● AUFGABE
Zähle bitte alles auf, was eine Festung laut dem Lesetext schützen kann.

### LESETEXT

Wir alle müssten gemäss Hesekiel 33, 7-9 das Evangelium zu den Menschen bringen, oder wir würden uns selbst schuldig machen. Hesekiel selbst sei ein Wächter für sein Volk gewesen. Der Feind würde nämlich die Menschen hassen, weil sie das Ebenbild Gottes seien. Um Gottes Platz einnehmen zu können, würde der Feind danach gieren, die Menschen zu vernichten. Doch jeder Mensch könne ein Kind Gottes sein, wenn er mit Jesus verbunden wäre, dann seien wir wahrlich ein Volk von Priestern und Wächtern wie Hesekiel. Diese Aufrufe zum Missionieren kannte ich bereits von anderen Gemeinden, trotzdem sind sie für mich immer etwas schräg.

Die Festungen des Feindes

2. Korinther 10, 4-5: «Denn die Waffen unsres Kampfes sind nicht fleischlich, sondern mächtig im Dienste Gottes, Festungen zu zerstören. Absichten zerstören wir und alles Hohe, das sich erhebt gegen die Erkenntnis Gottes, und nehmen gefangen alles Denken in den Gehorsam gegen Christus.» So eine Festung könne Gutes schützen aber auch Angst oder Scham. Wie Paulus seien wir in der Lage, mit Hilfe des Heiligen Geistes Festungen des Feindes niederzureissen. Erst wenn wir den menschlichen Hochmut vernichtet hätten, würden wir sehen, was dahinter ist. Das sei nicht immer einfach, die Festungen könnten getarnt sein wie Schweizer Bunker, die als Ställe gestaltet sind. Durch Hesekiel würden wir sehen, wo Festungen im Herzen seien, um diese niederzureissen, und auch in einem Sturm Jesus repräsentieren zu können.

######
### VERFÜGBARE DATEN

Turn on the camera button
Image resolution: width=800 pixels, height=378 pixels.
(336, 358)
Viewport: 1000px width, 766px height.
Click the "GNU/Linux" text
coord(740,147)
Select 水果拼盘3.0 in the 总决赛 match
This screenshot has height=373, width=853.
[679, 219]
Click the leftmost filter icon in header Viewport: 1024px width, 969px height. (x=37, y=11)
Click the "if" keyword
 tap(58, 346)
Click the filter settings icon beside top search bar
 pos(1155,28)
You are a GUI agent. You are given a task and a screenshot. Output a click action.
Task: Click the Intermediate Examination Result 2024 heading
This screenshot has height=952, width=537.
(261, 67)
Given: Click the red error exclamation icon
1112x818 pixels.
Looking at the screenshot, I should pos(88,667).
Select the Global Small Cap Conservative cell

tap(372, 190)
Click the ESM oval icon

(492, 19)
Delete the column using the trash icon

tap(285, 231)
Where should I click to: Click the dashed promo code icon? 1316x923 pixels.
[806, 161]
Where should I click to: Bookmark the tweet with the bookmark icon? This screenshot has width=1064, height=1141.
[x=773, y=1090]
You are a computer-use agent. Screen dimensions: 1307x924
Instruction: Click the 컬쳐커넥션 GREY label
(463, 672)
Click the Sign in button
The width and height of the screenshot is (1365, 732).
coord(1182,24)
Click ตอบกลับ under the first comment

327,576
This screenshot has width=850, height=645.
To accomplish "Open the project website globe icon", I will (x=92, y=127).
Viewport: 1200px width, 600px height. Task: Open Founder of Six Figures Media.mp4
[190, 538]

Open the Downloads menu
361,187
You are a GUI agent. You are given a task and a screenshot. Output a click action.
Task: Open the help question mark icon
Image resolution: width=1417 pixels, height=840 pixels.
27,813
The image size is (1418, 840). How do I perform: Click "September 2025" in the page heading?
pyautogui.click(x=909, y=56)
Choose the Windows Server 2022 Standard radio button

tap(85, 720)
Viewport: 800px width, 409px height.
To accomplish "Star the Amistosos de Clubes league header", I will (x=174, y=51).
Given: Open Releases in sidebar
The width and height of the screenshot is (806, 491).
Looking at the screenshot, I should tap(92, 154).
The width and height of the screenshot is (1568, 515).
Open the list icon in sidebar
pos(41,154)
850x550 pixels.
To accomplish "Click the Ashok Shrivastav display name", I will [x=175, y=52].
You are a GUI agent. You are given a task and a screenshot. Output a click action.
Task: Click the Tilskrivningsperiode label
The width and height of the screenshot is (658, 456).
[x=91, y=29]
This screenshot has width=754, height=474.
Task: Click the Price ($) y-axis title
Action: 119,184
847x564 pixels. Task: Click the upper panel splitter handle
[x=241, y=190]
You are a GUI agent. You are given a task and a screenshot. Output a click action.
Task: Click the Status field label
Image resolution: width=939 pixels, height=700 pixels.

######

● ANTWORT
Gutes, Angst, Scham